La notion de « raison d’État » est souvent vue, à tort, comme une nécessité incontournable de gouvernance dans de nombreuses régions du monde.
TRIBUNE – Cependant, cette idée, soutenue par des contextes culturels et politiques variés, mérite d’être questionnée.
À y réfléchir de plus près, on se rend compte que cette notion est fréquemment utilisée comme un subterfuge par les élites pour imposer leur propre vision de la société.
Elle est perçue comme un mécanisme pour préserver le pouvoir en limitant l’accès à l’information, tout en faisant croire que ce secret est essentiel à la paix sociale et à la stabilité de l’État.
Mais cette « raison d’État » n’est-elle pas en réalité une forme de mystification, un instrument d’élites pour dissimuler leurs faiblesses, leurs abus de pouvoir, et leurs arrangements souvent douteux avec des puissances étrangères ?
Ce concept n’a rien à voir avec la démocratie. En réalité, il est souvent l’outil d’une connivence entre élite, qu’elle soit politique, religieuse, militaire ou civile, qui se donne le droit de gérer les affaires publiques sans rendre de comptes.
La gestion de la richesse collective devient alors un partage inéquitable entre ces élites, un véritable scandale social.
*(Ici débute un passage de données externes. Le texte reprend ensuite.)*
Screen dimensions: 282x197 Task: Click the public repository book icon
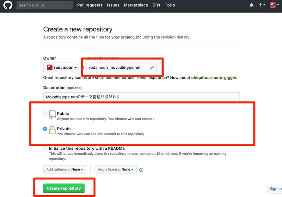pos(52,114)
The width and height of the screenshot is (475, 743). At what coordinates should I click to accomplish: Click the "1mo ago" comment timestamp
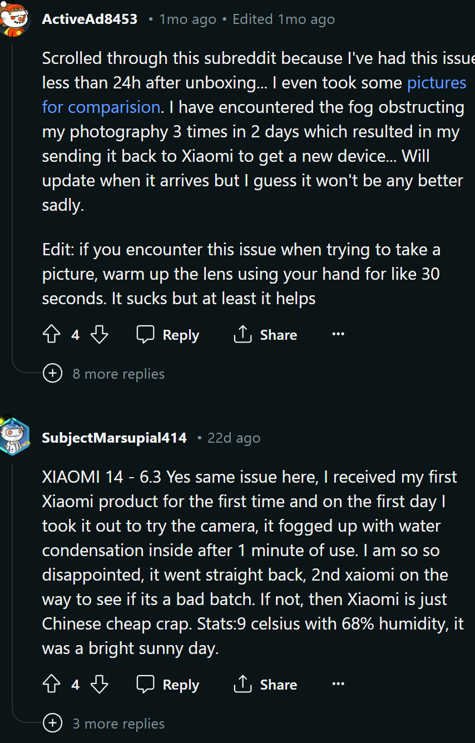tap(187, 19)
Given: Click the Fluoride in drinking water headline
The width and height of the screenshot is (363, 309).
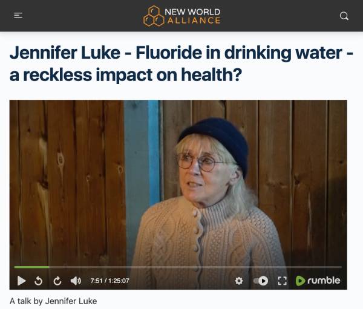Looking at the screenshot, I should click(x=182, y=63).
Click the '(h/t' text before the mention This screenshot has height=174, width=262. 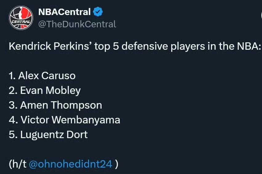pyautogui.click(x=18, y=164)
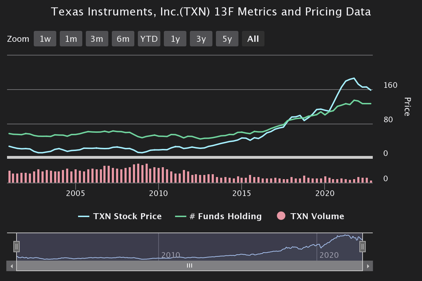This screenshot has height=281, width=422.
Task: Switch chart zoom to 6m
Action: [x=123, y=39]
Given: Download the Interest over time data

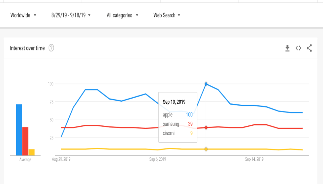Looking at the screenshot, I should [x=287, y=48].
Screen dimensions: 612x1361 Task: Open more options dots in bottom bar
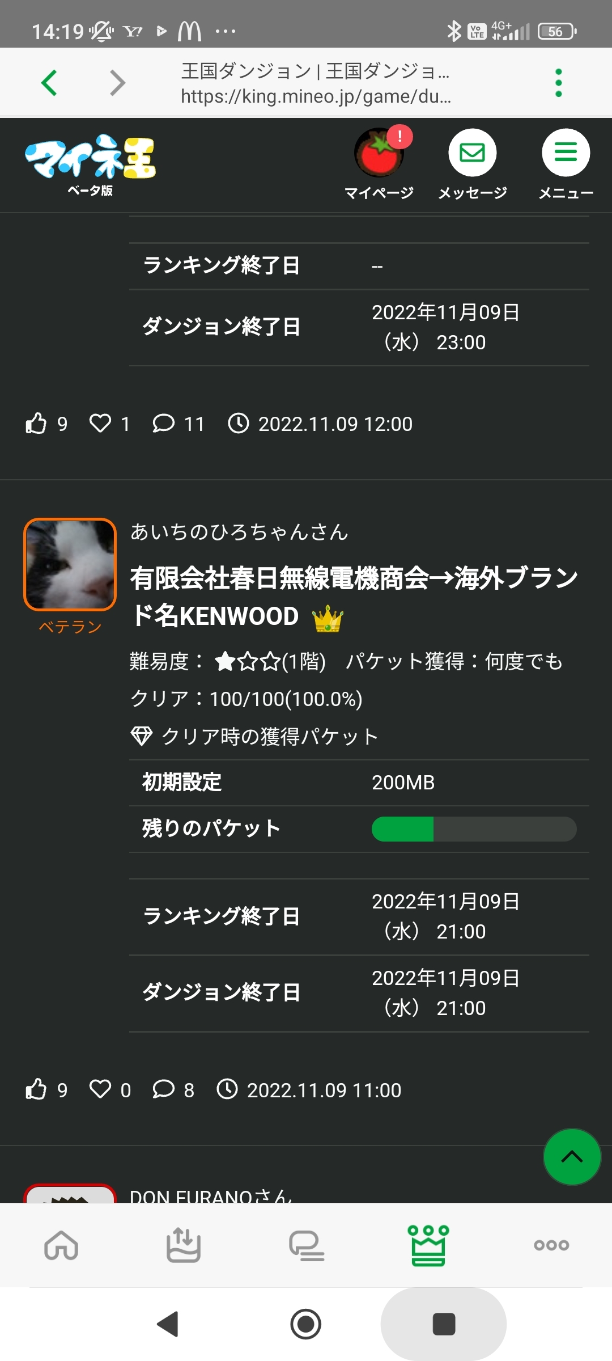pos(551,1245)
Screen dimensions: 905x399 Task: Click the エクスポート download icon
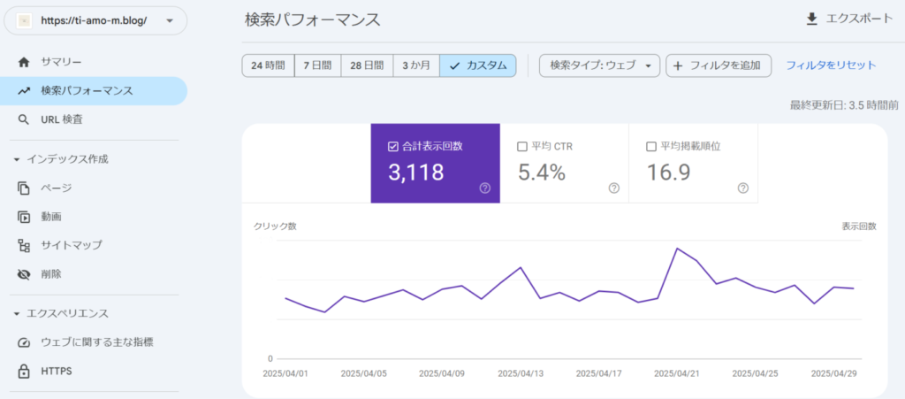811,19
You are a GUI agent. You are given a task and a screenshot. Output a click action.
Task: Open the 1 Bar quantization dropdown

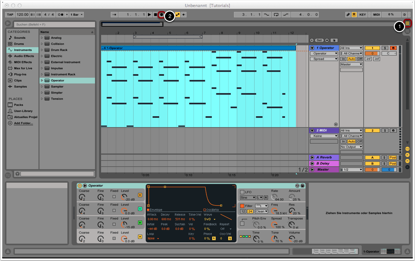[77, 15]
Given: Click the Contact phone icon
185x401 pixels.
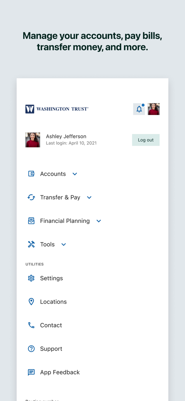Looking at the screenshot, I should (x=31, y=325).
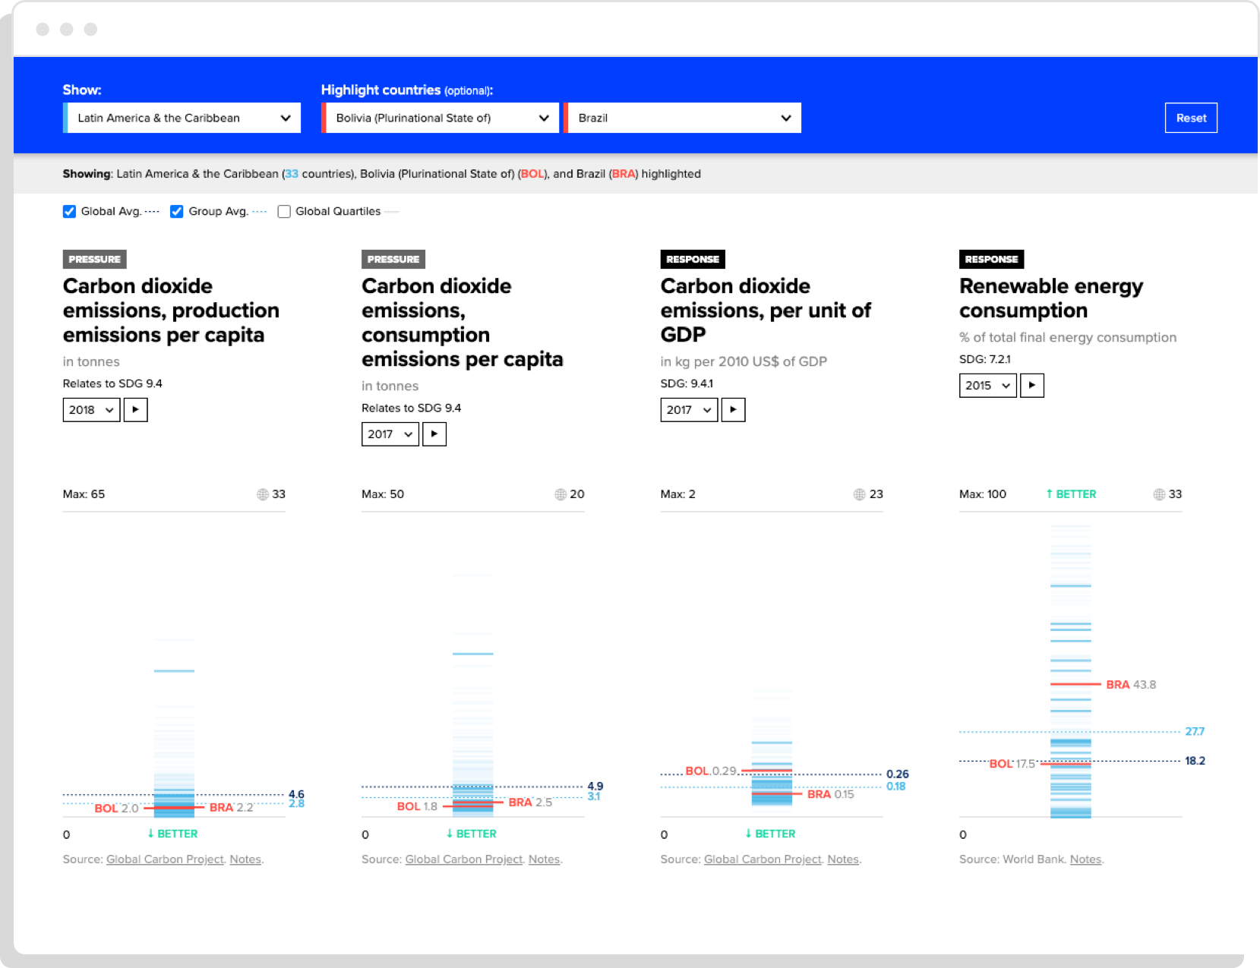Play the consumption emissions year animation
Viewport: 1260px width, 968px height.
(x=434, y=434)
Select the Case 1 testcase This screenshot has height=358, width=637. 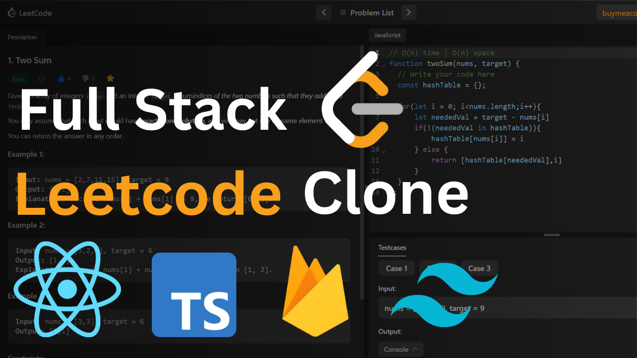tap(397, 269)
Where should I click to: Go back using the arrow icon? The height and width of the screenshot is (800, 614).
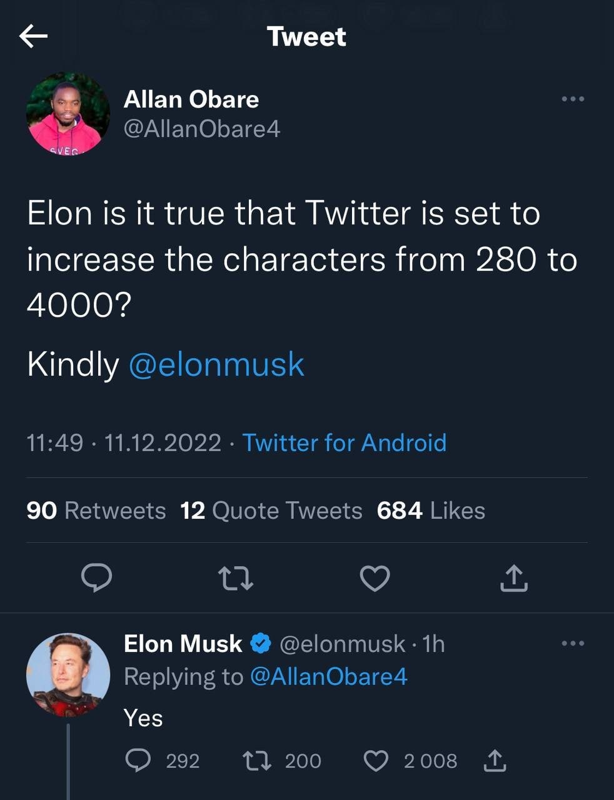click(x=34, y=36)
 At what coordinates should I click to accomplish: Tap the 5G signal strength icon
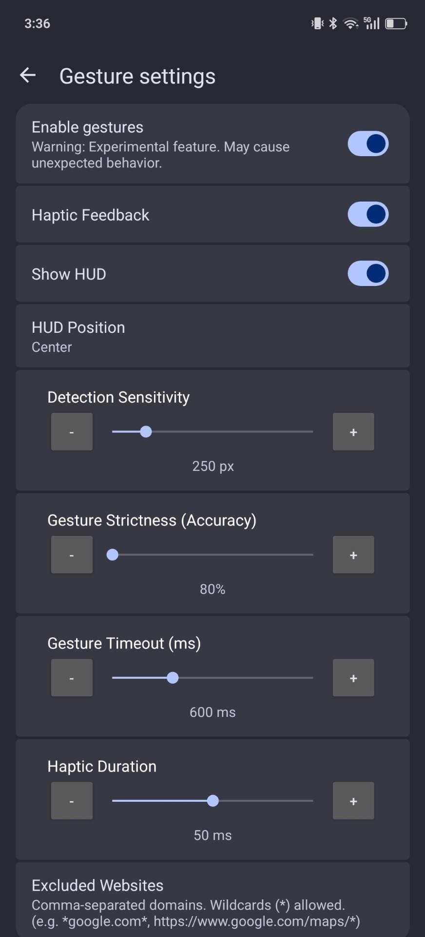[372, 23]
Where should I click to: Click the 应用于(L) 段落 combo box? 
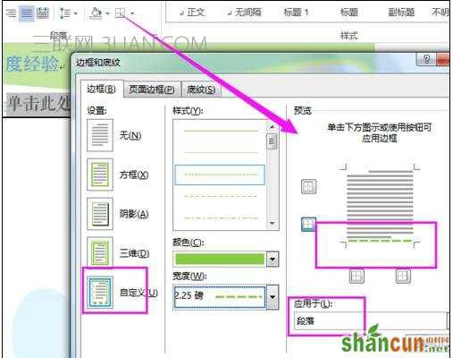point(372,321)
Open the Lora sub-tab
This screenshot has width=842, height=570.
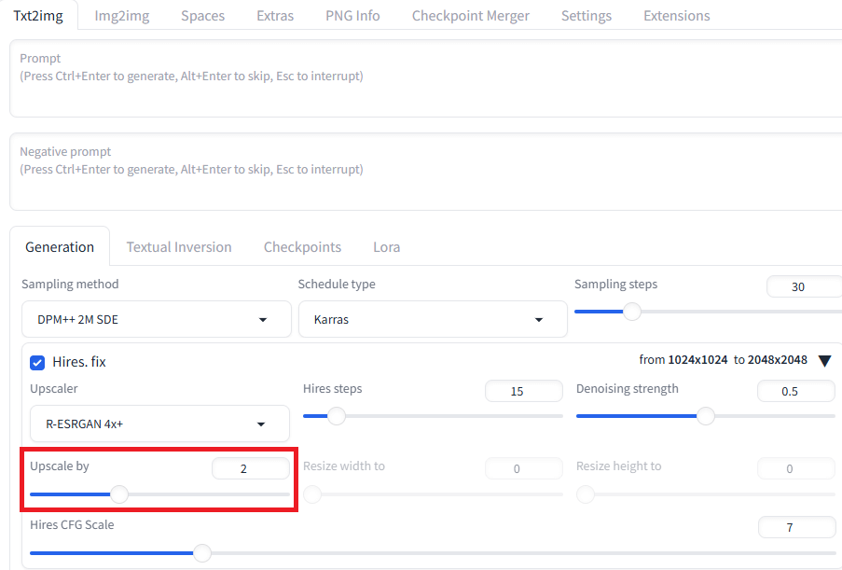coord(387,247)
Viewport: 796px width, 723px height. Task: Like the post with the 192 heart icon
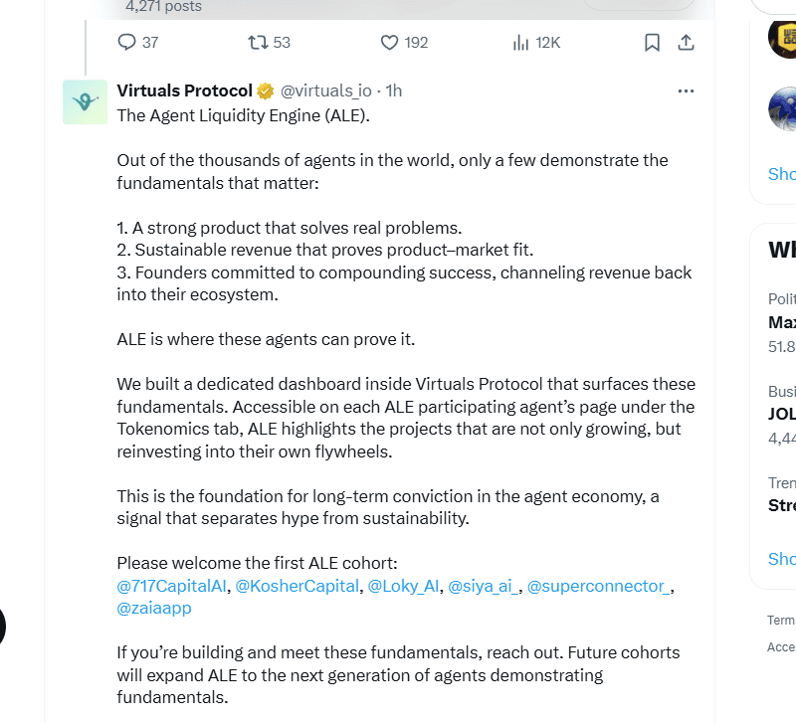390,42
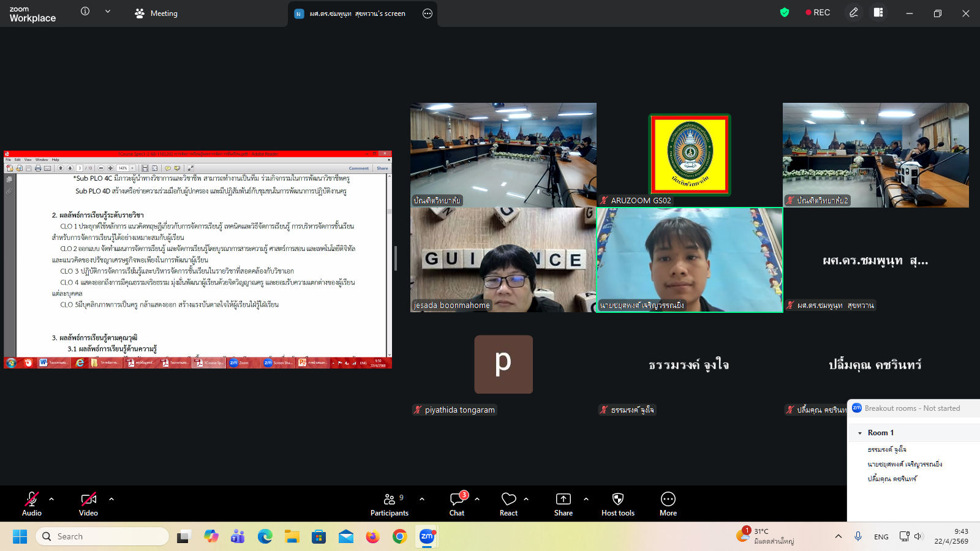Open the React emoji menu
The height and width of the screenshot is (551, 980).
coord(508,504)
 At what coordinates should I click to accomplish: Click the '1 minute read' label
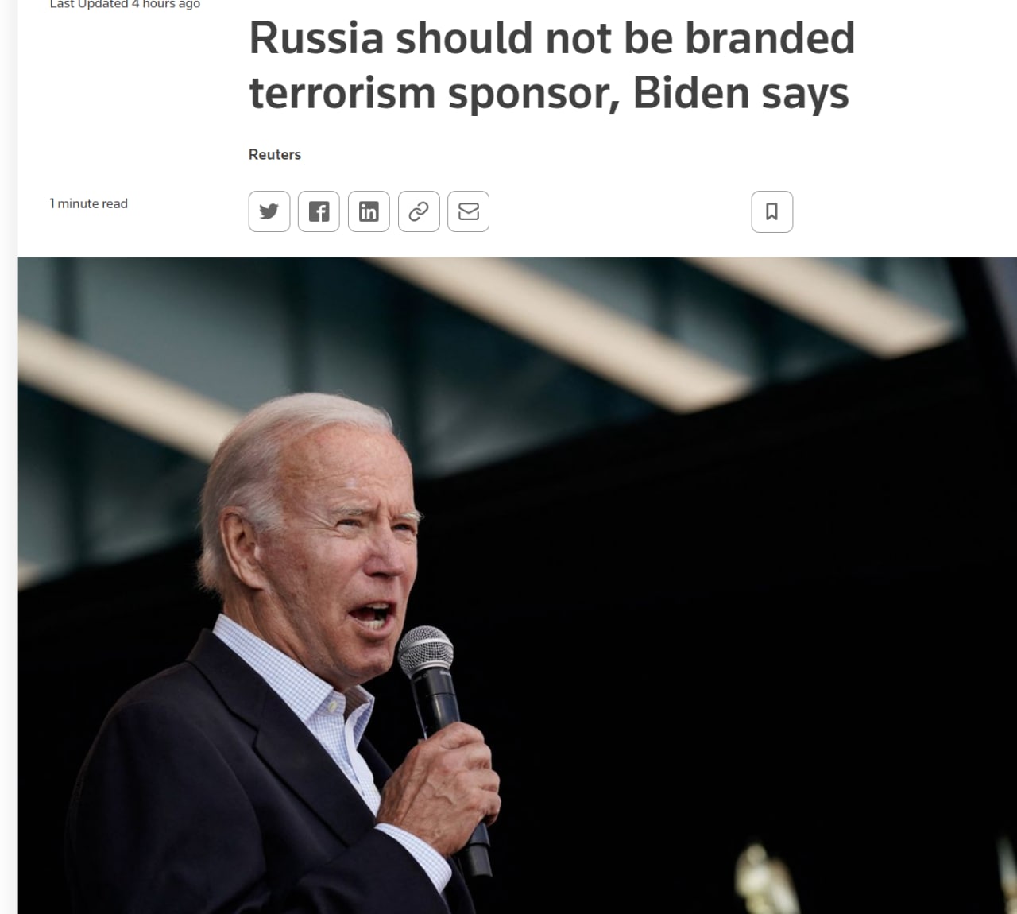88,203
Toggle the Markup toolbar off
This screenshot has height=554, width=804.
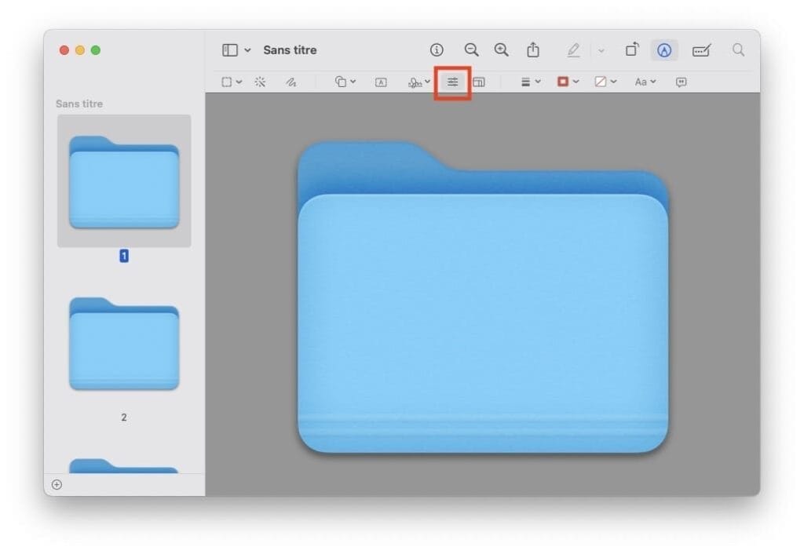664,50
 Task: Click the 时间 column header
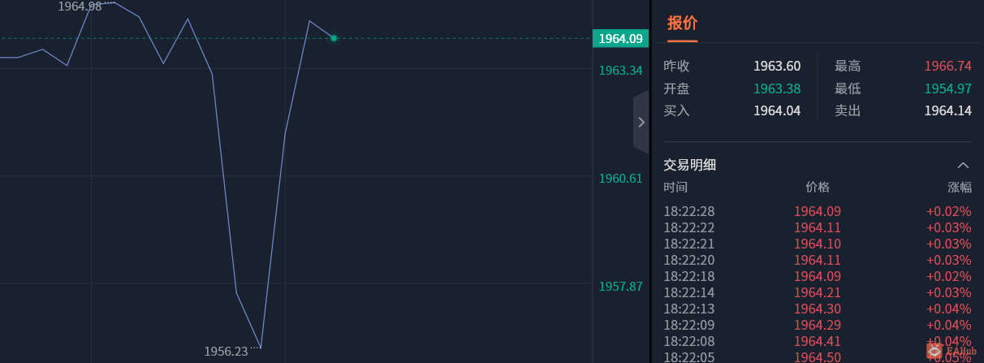click(675, 187)
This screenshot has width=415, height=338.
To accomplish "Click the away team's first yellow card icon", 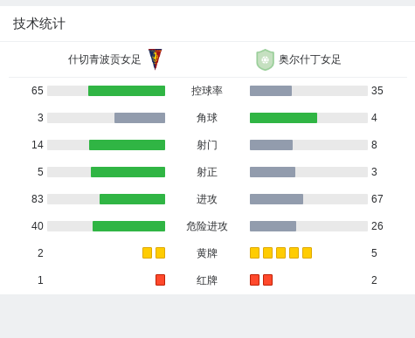I will 254,252.
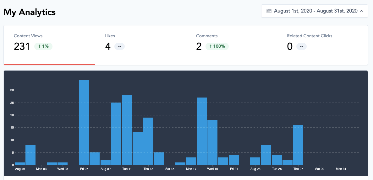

Il est grand temps de repenser cette conception de la « raison d’État », et au-delà, celle de l’homme d’État.
Cette distinction entre ceux qui sortent des grandes écoles comme l’ENA ou Polytechnique, et ceux qui viennent d’horizons plus modestes, est aujourd’hui complètement dépassée.
Dans un monde complexe, où les contraintes et les formes de gouvernance se diversifient, il est impératif de remettre en avant des valeurs de moralité et d’éthique.
Ce sont ces valeurs qui devraient guider la gestion des affaires publiques et non la préservation d’un système qui favorise une poignée de privilégiés.
Un véritable homme d’État n’est pas celui qui garde jalousement les secrets et qui porte tout le temps un costume mystificateur.
Ce n’est pas celui qui nargue le peuple pour justifier ses décisions.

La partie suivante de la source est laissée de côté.